What exactly made Death Threat’s second album “Wanted” such a classic? Let’s talk about it.

Jake Tan
October 05, 2022

   1996 was truly historic for local hip-hop. Lighthearted, commercially-viable tracks have dominated the airwaves for years, and it was time to hear something new. Two groups revolutionized the game during that time: Ghetto Doggs and Death Threat. We already talked about Ghetto Doggs’ iconic first album. You can check it out here. Today, we’re going to look back at Death Threat’s second LP “Wanted” and how monumental it is.

   Death Threat dropped their self-titled debut record in 1993. Originally, there were only two members: Beware and Genezide. It gained universal acclaim for its gritty production and socially-conscious lyrics. The track “Gusto Kong Bumaet” instantly became entrenched in Philippine pop culture. Three years later, Death Threat made their return with a new album and a bigger lineup. Joining the group are emcees Hi-Jakkk and O-Dogg (rest in peace) and DJ Radikal MK. 

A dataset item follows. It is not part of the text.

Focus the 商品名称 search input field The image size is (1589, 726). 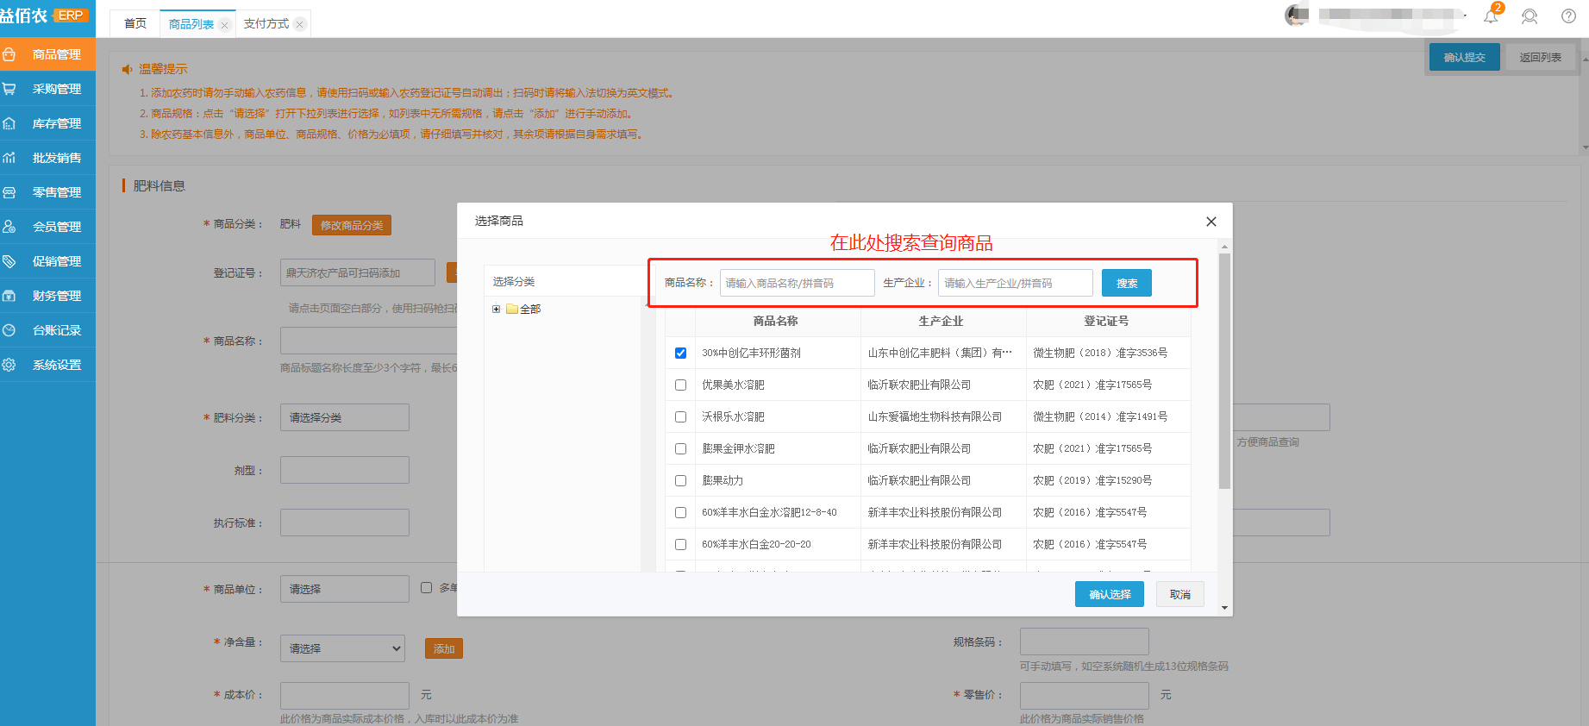(x=797, y=283)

   “Wanted” still has the conscious rap feel of the previous record, but what made it different is its grimier and more sinister tone. This is where the group took us to the grim reality of life in the streets with tracks like “Salot ng Lipunan” and “Bad Boy”. In “Who’z Next”, the crew decided to strike back at their rival rappers and the infamous L.A. 105.9 rock station, where DJs often called out hip-hop artists and fans.  It’s often considered one of the first Pinoy diss tracks ever written. “Ms. Mary” had a love song vibe, but when listeners found out what it was really about, they were shocked. It was a topic that many were still unfamiliar with back then, especially in hip-hop.  

   The album took an even darker tone with “Ilibing ng Buhay”, arguably the most popular track in the album. It’s about how the group will dispose of the conyos or the sosyals, basically the society’s elite. The lyrics are graphic and unapologetic all throughout, and the beat provides a horror movie vibe to the song. Without a doubt, “Ilibing ng Buhay” gave us a glimpse of Pinoy horrorcore. “Kickin’ Lyrics II” is the epitome of hardcore rap. The instrumental is hard-hitting and the bars are angry and confrontational. Despite its mostly ruthless content, “Wanted” also has glimmers of hope with joints like “Inay” and “Heaven O’ Hell”. “Inay” sees Death Threat showing their love and appreciation to their mothers while in “Heaven O’ Hell”, they expressed regret over their past actions.

   Unfortunately, the full album is not yet uploaded on streaming platforms. So if you’re a new listener, you can try your luck with physical copies by sending a private message to the group’s Facebook page. If you already own a cassette or CD, don’t ever lose it. You have in possession a timeless masterpiece. Without “Wanted”, there’s a big chance we won’t see the rise of a heavier and darker brand of hip-hop in the Philippines. Death Threat went through several lineup changes after this, but they never stopped making music. They’re still active today and according to OG Beware, a new album is on the way. Salute to these gangsta rap legends!